身穿军装或便装的我是两个截然不同的人。前者以胜利者的姿态傲然统治着这座城市,后者却不禁为他的美丽所倾倒。

这个中国人就是我。一番乔装之后,我惊讶地看到自己改变了原有的举止言谈,渐渐学上当地口音。我失去了名字、国籍,迷失了自我,却更能理智观察自己。在这种陶醉中我几乎忘记了自己尚在军中服役,不是个自由人。

我自孩提时代起就常做这样一个梦:身着剑客的黑衣,在沉睡的城市中穿房越脊。黑夜在我脚下,天空中星光闪烁,仿若大海上的点点渔火。这座城市不是东京。它对我来说是如此的陌生,我不由得又兴奋又惊惶。狭长的街道上空无一人,屋檐下的灯笼微微摇曳。我悄然踏过每一片屋瓦,一直走到屋顶的尽头。突然,一步踏空我跌下房去。

中村上尉逼我扮演这个如此可憎的角色,我对他十分不满,我不够冷酷,不够理性,没有做间谍的神经质性的观察力,四处能识出伪装的敌人。相反,总觉得自己在无形中被人监视。六月里天热得要命,为了遮住别在腰上的手枪,我却还得穿着厚厚的棉质长衫。我端坐在棋盘前。双手平放在膝盖上,右肘掩住了枪把,免得衣服一皱它就露出来。

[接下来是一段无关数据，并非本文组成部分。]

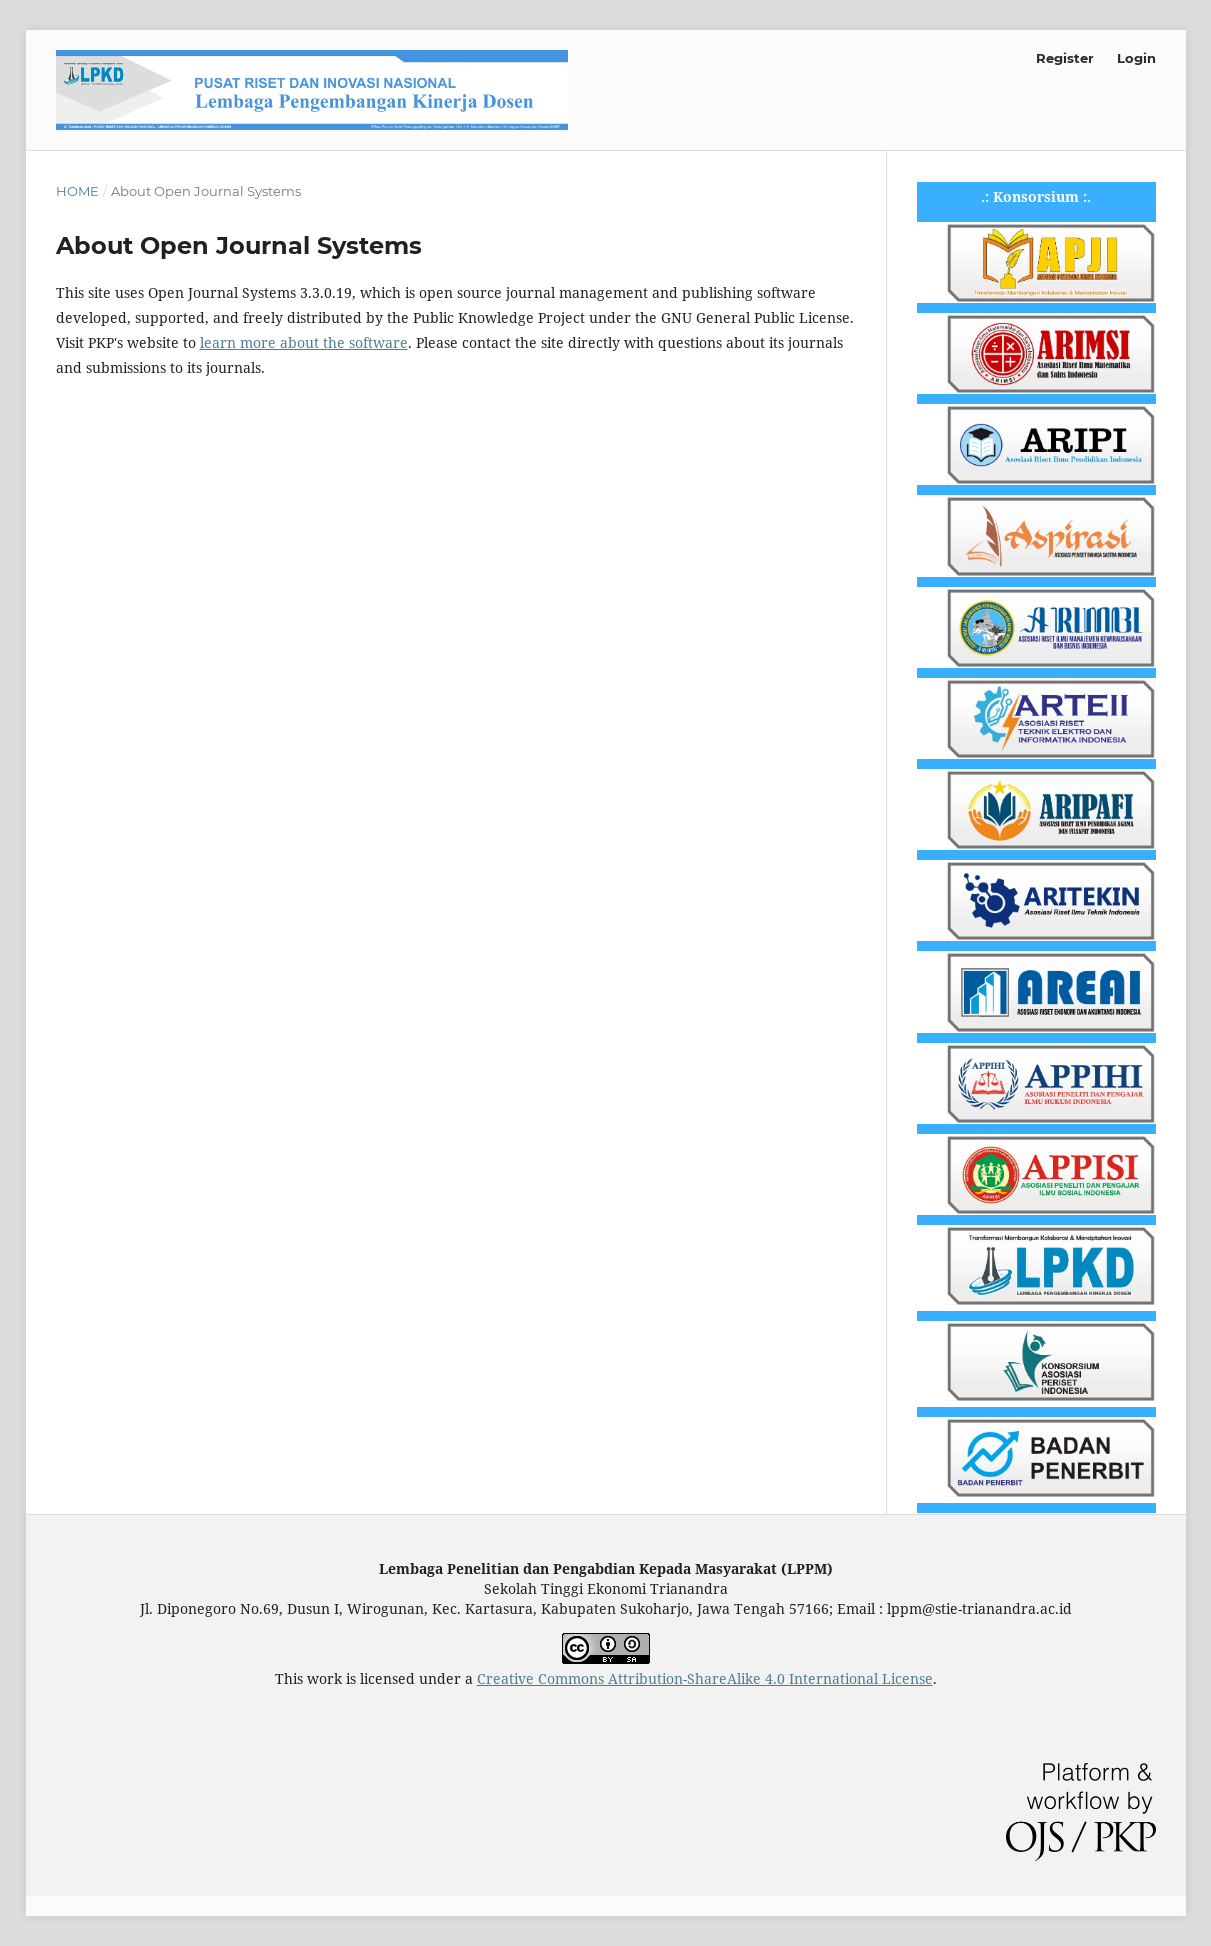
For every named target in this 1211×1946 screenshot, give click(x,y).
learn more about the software (304, 342)
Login (1136, 58)
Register (1065, 58)
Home (77, 191)
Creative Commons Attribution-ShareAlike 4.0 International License (705, 1678)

每当我抬起右手走棋时,总能碰到坚硬的武器。它是我的力量源泉,也是我的致命弱点。与手无寸铁

的百姓相比,我有可以为所欲为的优势,但一个中国人从背后射来一枪也足以置我于死地。

我在国内时严格遵守对弈的规则。开局前,总选择幽静的棋屋。棋盘旁的我永远气定神闲。经过一番吐息纳定,屏气凝神,我的灵魂逐渐升入黑白的空间。

在广场下棋怎么会有同样的灵气?满洲的酷暑让人难以忍受,没经受过这里的烈日炙烤的人永远不会明白这块黑土地中蕴藏的力量,每日艰苦操练过后,我整个人几乎都要瘫痪干涸了。同中国少女对弈是一种休息,也是一场自我搏斗。六月的燥热侵入了我的血脉,刺激着我的神经。一点微不足道的东西都足以使我勃起:少女赤裸的双臂,她的旗袍微皱的下摆,她布裙下丰满的屁股。甚至是一只飞过停在她发辫上的苍蝇,也使我一阵冲动。

在对手面前保持尊严,不亚于一项酷刑。一周以来,她棕色的皮肤娇艳欲滴。她穿着无袖旗袍,这种服装让女人们比裸体时更让人动心。棋盘上方我俩的头几乎要碰到一起了。凭着多年军旅生涯磨练出的坚强意志,我尽力抑制自己的举止。下棋几乎使我精神变态。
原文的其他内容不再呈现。